[RECORDS PROVIDED]
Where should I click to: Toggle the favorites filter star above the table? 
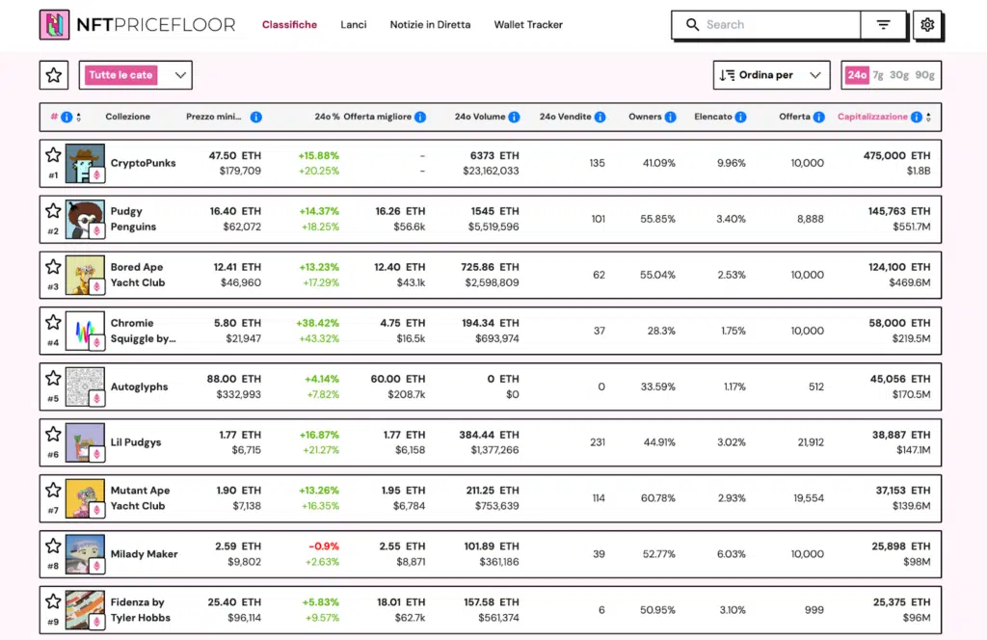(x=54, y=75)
* * *
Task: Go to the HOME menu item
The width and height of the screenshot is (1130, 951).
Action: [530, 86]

[YOUR INSTRUCTIONS]
Output as a JSON list of strings, one per line and omitting blank lines, the part of the items that opens with the line containing "Task: Go to the HOME menu item" and closes with the line containing "Action: [530, 86]", both included.

[FINAL ANSWER]
[
  "Task: Go to the HOME menu item",
  "The width and height of the screenshot is (1130, 951).",
  "Action: [530, 86]"
]